第一に、物価への直接的な影響という視点があります。日本銀行の負債の規模は、日本銀行券の発行残高と金融機関から日本銀行への預け金との合計に概ね一致します。これをマネタリー・ベースと呼びます。日本銀行が国債保有を減らしてバランスシートの資産サイドを小さくすると、バランスシートの負債サイドであるマネタリー・ベースも小さくなります。
米国がインフレに苦しんだ1970年代末に一世を風靡したマネタリストの考え方では、このマネタリー・ベースが増減すれば、民間金融機関が受け入れる総預金額であるマネー・ストックが増減し、それが物価を左右する、とされていました。
しかし、この三者の間に安定的な関係がないらしいことは、FRBがマネタリー・ターゲットを採用して間もなく明らかになる、という展開となりました。
ただ、国際決済銀行のボリオらは、32か国の70年間にわたるデータを分析し、インフレ率が5%以下の低インフレ・レジームにある間はマネー・ストックとインフレの間に関係は見られないが、高インフレ・レジームになると急に関係が高まる、と論じています6。ボリオら自身、だからといって単純に因果関係を結論付けるべきではないと述べていますが、物価が安定していた時期の先進国だけの経験をもとに、過大な水準のマネーを不必要に放置しておくことにはリスクもあるのではないかと思います。
第二に、経済活動への影響の視点があります。日本銀行の保有国債の規模は、いわゆるストック効果を通じて長期金利の水準に影響を与えます。他方、私どもの分析では、実体経済に与える影響は短期金利が中期・長期に比べてはるかに大きく、超長期の金利の影響はごくわずかである、という結果になっています7。したがって、短期の政策金利を上下に操作できる状況においては、緩和や引き締めは政策金利の操作を主な手段とすれば足り、国債の購入額を緩和や引き締めの手段として位置付ける必要はない、と考えます。
第三に、市場機能の回復の視点があります。私どもが昨年末に公表した「多角的レビュー」の分析では、(1)日本銀行の銘柄ごとの国債保有比率が5割を超えると、国債市場において売り手が求めるレートと買い手が求めるレートの格差が非線形的に拡大していく、(2)7割を超えると、日本銀行による買入れ額の増額は、市場の取引高をむしろ減少させる方向に作用する、という結果になっています(図表11左、中)。現在、日本銀行の国債保有比率はかなりの銘柄でこうした水準を超えています(図表11右)。
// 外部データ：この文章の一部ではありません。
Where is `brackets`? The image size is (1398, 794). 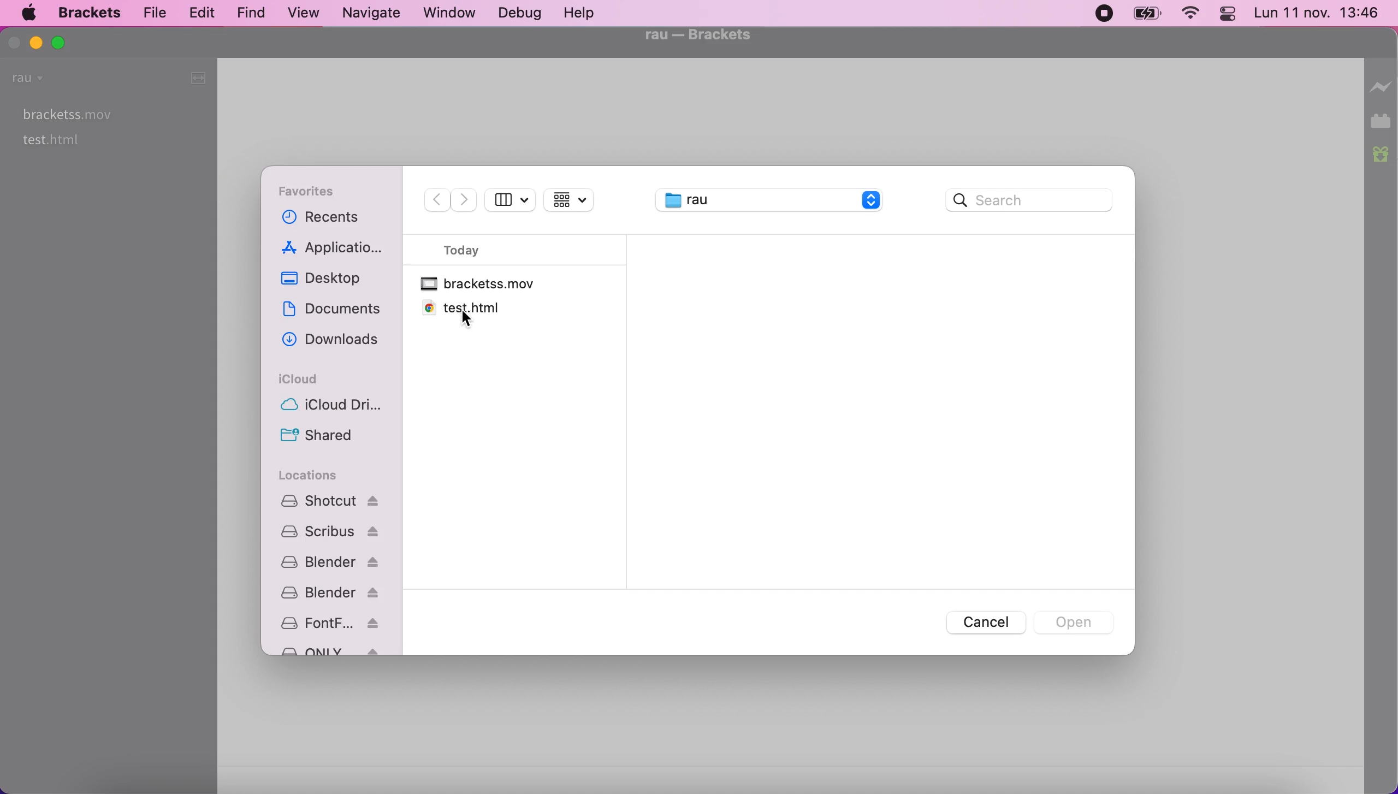 brackets is located at coordinates (89, 13).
ですので、市場機能回復の観点からは保有比率を引き下げることが望ましいですし、日本銀行の新規購入が少ないほど保有比率引き下げのスピードは速くなります。ただ、スピードを優先した結果、長期金利が急激に上昇し、臨時に買入れ額の増額や指値オペ、共通担保資金供給オペなどを実施することになれば、市場機能には却ってマイナスとなります。FRBが2019年に市場の混乱を受けてバランスシートの縮小を一旦停止せざるを得なくなった経験にもかんがみれば、「市場機能の回復」と「市場の安定」のバランスをとった減額スピードが適切ではないかと考えます。
第四に、銀行システムの機能と安定性への影響です。日本銀行が市場から国債を購入すると、その代金は金融機関が日本銀行に対して持つ預け金の形で支払われます。こうやって一旦日銀預け金が供給されてしまうと、保有主体は移り変わっても、銀行システム全体としての日銀預け金保有高は金融機関側の意思では変えられません。現在、日銀預け金が金融機関の資産の部の5分の1程度を占めていますが、全体としてはおそらく金融機関が必要とする水準をかなり上回っているのではないかと思います。
他方、金融機関は流動性管理のために一定の日銀預け金を必要としていますので、FRBがしばしば強調するように、日銀預け金の供給を過剰に減らすと金融システム・金融市場の安定にマイナスに働く可能性もあります。ストックはフローよりゆっくり動くので、残高ベースで日本銀行がこの問題に直面するのはまだ先だと思いますが、適切な残高と整合的な月間購入額の定常的な水準がどの程度なのか、という問題は、考えながら進めていく必要があるだろうと思います。
第五に日本銀行の財務との関係があります。日本銀行の財務についての考慮が政策判断の主要因となるべきではありませんが、バランスシートが大きくなればなるほど財務の変動は激しくなります。現状のバランスシートでも債務超過に陥る可能性が大きいとは思いませんし、また、仮にそうなっても直接政策遂行に問題が生じるわけではありませんが、日本銀行に対する信認の低下につながり得るリスクを抑制する観点からは、バランスシート規模は縮小していくことが望ましいと考えます。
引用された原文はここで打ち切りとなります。